Once we were over the blockage, I continued to hold her hand as we walked
across the cleared street. It was awkward to push my bike and to support her at
the same time, but I managed. The other side had the same kind of little snow
bank and that was why I kept holding her hand. I helped her over that and she
said, “Thank you so much sweetheart!” before I got onto my bike.
I
rode down Cowan, past the food bank, where I saw the Second Harvest truck
unloading, and then turned left on King to go to the money bank. Another thing
that I’d forgotten was to pay for my phone service for March, and so I took
some extra money out and went to Wind Mobile before going home. I walked my
bike home from there. I saw the woman I call “the shouting bag lady” but she
was neither shouting nor pushing her tower of possessions in her usual shopping
cart. She was just quietly going down the street with her walker and stopping
to rest from time to time. I had been thinking about her during the cold spell
and was glad now to see that she hadn’t died. On my block, the sidewalk had
been narrowed by the snow and so where I could normally get past slow walking people,
I had to just slow down until I got to my door.
I
spent most of the rest of the day writing.
I
moved some music files to my external hard drive and ended up making the same
mistake with my music folder as I did with the video folder a few days before.
I had moved a King Crimson concert into the G-drive and then tried to delete
the file from my C-drive. There was a message telling me that the folder had
names too big for the recycle bin and so did I just want to delete the folder.

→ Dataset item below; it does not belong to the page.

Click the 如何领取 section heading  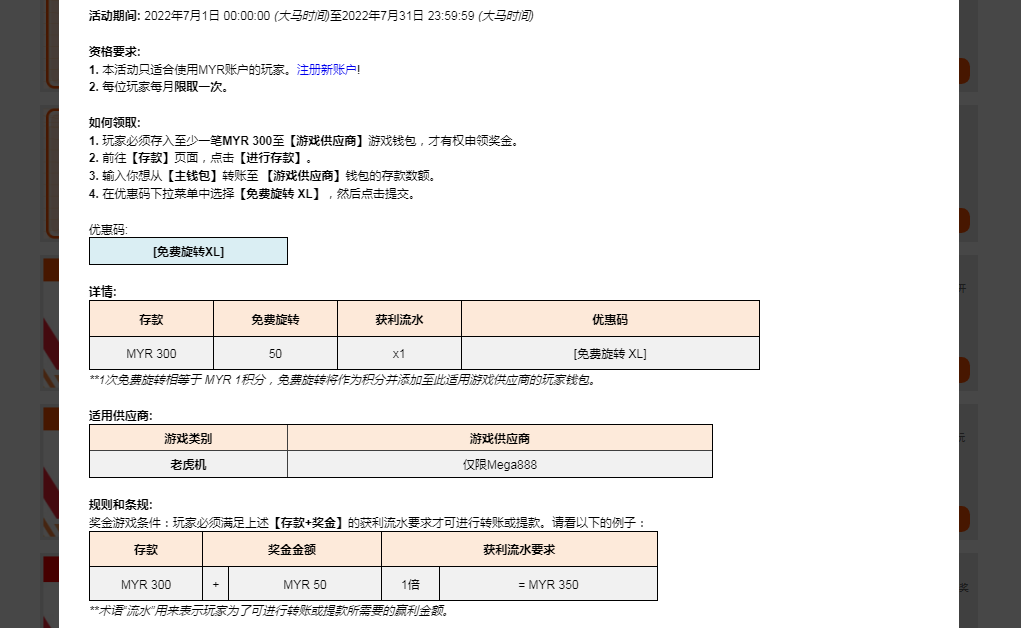[x=114, y=122]
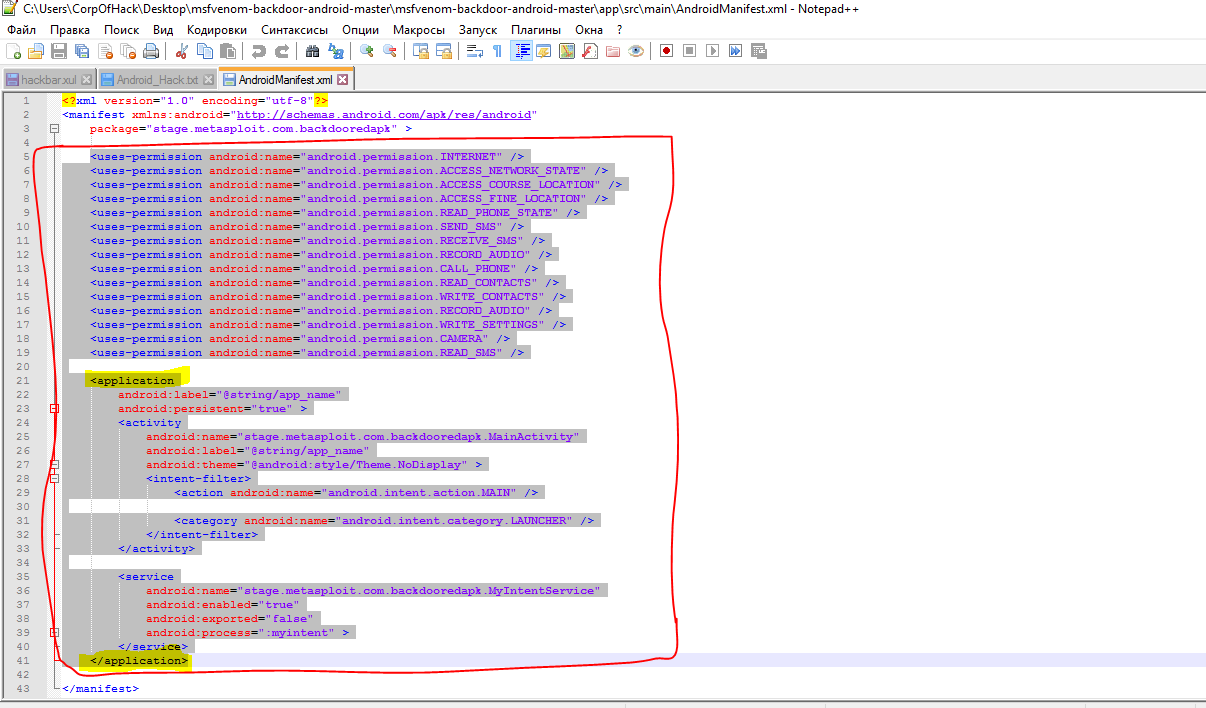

I clicked “ok” and my Music folder was gone. Even though I had highlighted the
folder in my C-drive, the one in my G-drive was also apparently highlighted and
so that’s the one that was deleted. I’m fairly sure that nothing important was
in the folder because I think I’d just moved stuff into it from the G-drive,
and that would be stuff that I still have on my C-drive, I think.
That
night I watched the first half hour of the film adaptation of Stephen King’s
“The Mangler”. They’d changed it a bit and compressed the events. Plus they
added this demoniacal disabled laundry owner who seems to have something to do
with the demonically possessed folding machine.